Published: 20/04/2017 16:35 - Updated: 20/04/2017 16:45

Case closed on unsolved poisoning of birds of prey in Conon Bridge

The illegal poisoning of red kites on the Black Isle sparked outrage. Picture: Dean Bricknel
The illegal poisoning of red kites on the Black Isle sparked outrage. Picture: Dean Bricknel

POLICE are no longer investigating the unsolved case of the poisoning of birds of prey in Ross-shire which made national headlines three years ago.

Confirming that the case is now closed, Police Scotland has said the investigation into the deaths of 12 red kites and four buzzards in the Conon Bridge area during March and April 2014 is no longer active due to the three-year time bar on these offences.

The birds were poisoned by pesticides Carbofouran, Aldicarb and Carbosulfan, which are all banned under UK-wide legislation.

Police say the case has been regularly reviewed and all lines of enquiry explored, and it is believed the birds were the unintended victims of illegal pest control.

The discovery of 22 dead birds led to police raids on local farms, a public demonstration and a petition calling for action.

In October of that year Police Scotland issued a statement saying that 16 of the birds – 12 red kites and four buzzards – were most likely not targeted deliberately.

In the latest statement on the case Divisional Commander Chief Superintendent Philip Macrae expressed disappointment that the individual or individuals responsible for the deaths of the birds had not been brought to justice.

He said: "Every line of enquiry has been explored as part of our investigation into the deaths of these birds of prey, including large scale searches and a detailed investigation by CID and Wildlife officers. We liaised closely with a number of partners including the National Farmers Union (NFU), Royal Society for the Protection of Birds (RSPB) and the Scottish Society for the Prevention of Cruelty to Animals (SSPCA) as well as the Crown Office and Procurator Fiscal Service.

"The enquiry has been regularly reviewed for any new lines of enquiry and it is therefore very disappointing that there has been insufficient evidence to progress this case any further."

Police Scotland has worked with multiple partners, conducted significant enquiries led by CID officers, undertaken land searches led by Police Search Advisors and carried out by specialist officers from the Operational Support Unit.

A Police Dog trained in detecting pesticides was also used during the searches.

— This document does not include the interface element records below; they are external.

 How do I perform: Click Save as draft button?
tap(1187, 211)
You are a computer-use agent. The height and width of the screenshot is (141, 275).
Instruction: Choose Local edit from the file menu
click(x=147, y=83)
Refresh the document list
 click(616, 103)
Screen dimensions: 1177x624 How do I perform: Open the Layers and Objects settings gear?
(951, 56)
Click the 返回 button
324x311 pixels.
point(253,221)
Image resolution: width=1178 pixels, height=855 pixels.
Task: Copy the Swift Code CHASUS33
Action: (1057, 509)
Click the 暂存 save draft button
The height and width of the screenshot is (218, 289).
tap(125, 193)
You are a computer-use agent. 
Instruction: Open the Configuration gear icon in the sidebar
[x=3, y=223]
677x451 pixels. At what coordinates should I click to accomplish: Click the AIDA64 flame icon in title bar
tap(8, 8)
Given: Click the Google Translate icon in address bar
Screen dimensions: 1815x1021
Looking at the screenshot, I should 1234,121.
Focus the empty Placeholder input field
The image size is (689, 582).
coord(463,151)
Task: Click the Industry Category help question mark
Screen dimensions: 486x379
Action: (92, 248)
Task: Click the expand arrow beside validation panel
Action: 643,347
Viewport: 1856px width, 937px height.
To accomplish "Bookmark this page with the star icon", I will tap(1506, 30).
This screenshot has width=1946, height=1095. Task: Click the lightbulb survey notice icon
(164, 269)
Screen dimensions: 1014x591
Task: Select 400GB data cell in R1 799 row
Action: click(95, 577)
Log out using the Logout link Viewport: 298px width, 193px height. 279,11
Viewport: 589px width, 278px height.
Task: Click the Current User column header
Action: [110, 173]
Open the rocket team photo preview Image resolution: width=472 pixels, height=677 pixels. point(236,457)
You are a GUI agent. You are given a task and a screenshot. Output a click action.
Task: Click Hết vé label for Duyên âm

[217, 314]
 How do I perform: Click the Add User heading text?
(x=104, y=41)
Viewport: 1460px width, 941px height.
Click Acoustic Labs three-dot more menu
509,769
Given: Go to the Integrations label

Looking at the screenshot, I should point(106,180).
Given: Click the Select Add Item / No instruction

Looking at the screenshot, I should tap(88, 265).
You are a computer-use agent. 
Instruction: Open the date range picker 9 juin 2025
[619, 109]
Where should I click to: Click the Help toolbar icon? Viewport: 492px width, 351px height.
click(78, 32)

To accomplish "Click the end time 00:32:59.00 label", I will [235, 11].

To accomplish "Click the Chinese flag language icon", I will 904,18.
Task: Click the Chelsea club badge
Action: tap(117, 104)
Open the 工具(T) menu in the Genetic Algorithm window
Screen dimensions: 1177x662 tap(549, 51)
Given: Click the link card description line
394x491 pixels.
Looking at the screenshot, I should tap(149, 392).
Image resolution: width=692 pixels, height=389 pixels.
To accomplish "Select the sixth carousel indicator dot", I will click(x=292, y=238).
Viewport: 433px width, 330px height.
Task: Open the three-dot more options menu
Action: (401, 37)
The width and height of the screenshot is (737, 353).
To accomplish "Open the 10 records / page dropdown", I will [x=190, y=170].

A £27,000 reward for information was offered by partners, however the case remains unsolved.

Detective Inspector Scott Macdonald who led the enquiry said: "I remain convinced, based on the advice of partners involved in the investigation, that the bait was laid for illegal pest control and not specifically to target the birds of prey, however they became the unfortunate victims of this illegal act.

"Using illegal pesticides is wholly unacceptable; it poses an indiscriminate danger to humans and wildlife alike. Although this case is no longer active, we continue to take the use of illegal pesticides seriously and I would encourage anyone with information to come forward to Police Scotland or anonymously through Crimestoppers on 0800 555 111."

Duncan Orr-Ewing, head of species and land management for RSPB Scotland, said: "This appalling incident should act as a warning to anybody contemplating using illegal poisons in the countryside as to the possible risks to red kites and other vulnerable wildlife.

"We look to individuals and businesses who may still hold stockpiles of banned pesticides to dispose of these chemicals safely following the advice of the public authorities. We thank the police for their thorough efforts in investigating this case, and also to all parties who offered up a reward for information leading to a conviction.

"We call on members of the public to remain vigilant and provide any information on the illegal killing of red kites and other raptors to the police."